There’s a lot about your situation you still don’t like, the unexpected unfairness of it a sour note against the boons of sharper senses and increased strength. When you muster up the courage to gaze into the mirror again, the lupine face that stares back is a little less alien. Your posture conveys a sense of majesty and warm confidence you didn’t have before. The closer you look across every tuft or curl of fur to study the subtle patterns that lie in minute color changes across your muzzle, the greater your sense of relief and calm. For all that has changed, both in your body and attitude, you finally realize that behind those amber eyes and long fangs you’re still you.
Marquis Orias
The mirror must be a liar, there has to be a piece of you left behind those amber eyes.
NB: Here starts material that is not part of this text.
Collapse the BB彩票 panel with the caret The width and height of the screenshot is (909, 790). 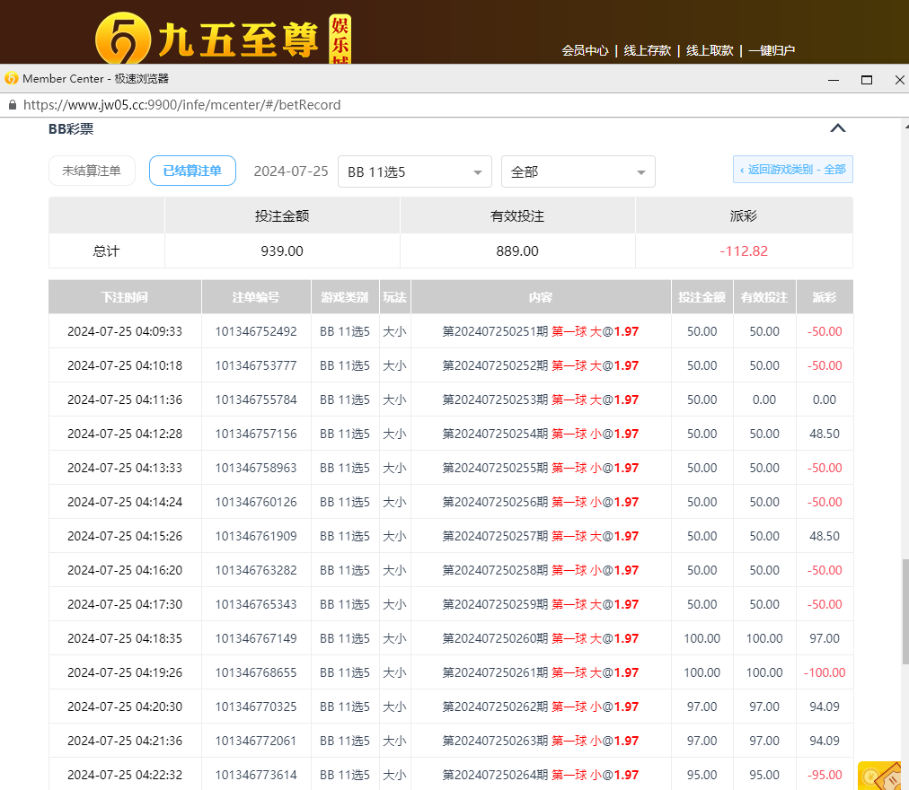click(837, 127)
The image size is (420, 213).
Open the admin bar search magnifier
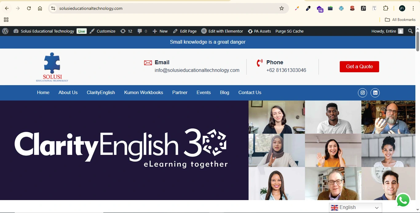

The burning of incalculable muscle fibers tingles across every inch of your strengthened body but you don’t relish it. There is no revelry in this lunar dance, you’re a stranger in a body not your own. You cling to whatever scraps of clothing, pieces of the past, that hold the memories of what you once were.
Nothing has changed, right? Your friends say they still like you, your family says they still love you, there’s no government agencies trying to pry you apart. They’re sympathetic too, as sympathetic as they can be as feigned reproduction signatures written across sterile pages in 12-pt serif font by faceless bureaucrats and idle politicians who acknowledge that you’ve been ‘moon-blessed’ while not caring about the ramifications of what ‘you’ think about your circumstances.
“It’s not a big deal.” Your significant other says, their soft human skin against the coarse flesh of your toughened pawpads arranged in a mockery of both canine and human. “We’ll get through this.”
But it isn’t just about getting through this, is it? No. You want to be human again, you want the wolf’s face to melt away and to see something normal for a change. You don’t want to be this sleek and ferocious predator, you know that under the auspices of fascination lies the admission fee to the freak show. ‘Come and See’ is written in curvaceous scarlet letters across a billing that features a caricature of what you were and what you have become. Through the looking glass, exposed moral mortality now bound as a beast. How glorious, no? But the show never starts, you don’t let the audience get close enough to dare hear the true voices of their hearts. You push them away, and leave them behind as trailing shadows.
You flee to the depths of the city, where the smog-laden air is poisonous and vitriolic. You can smell the flavors of cancer drifting through the afternoon sky, corrupting and ruining the lungs of those yuppies who thought themselves sophisticated with $300 suits and $500 briefcases. They look at you, briefly, but the gazes don’t linger as they did back home. You’re not alone in the blessing of the moon in this place.
They go about their business as well. The changed. They look just like your new unwanted form, of brilliant fur with magnificent sheen that catches the light just the right way as they go about their business. Some are artists, some are drivers, some are businessmen, and some are the Lunar Aristocracy who look down upon unmarked humanity as inferior and disconnected with pure nature. You know because they tell you as such when you cross their paths and they ask you what your purpose in town is as a new wolf. You feel eyes upon you, damp noses that drink your scent and tell your story for you.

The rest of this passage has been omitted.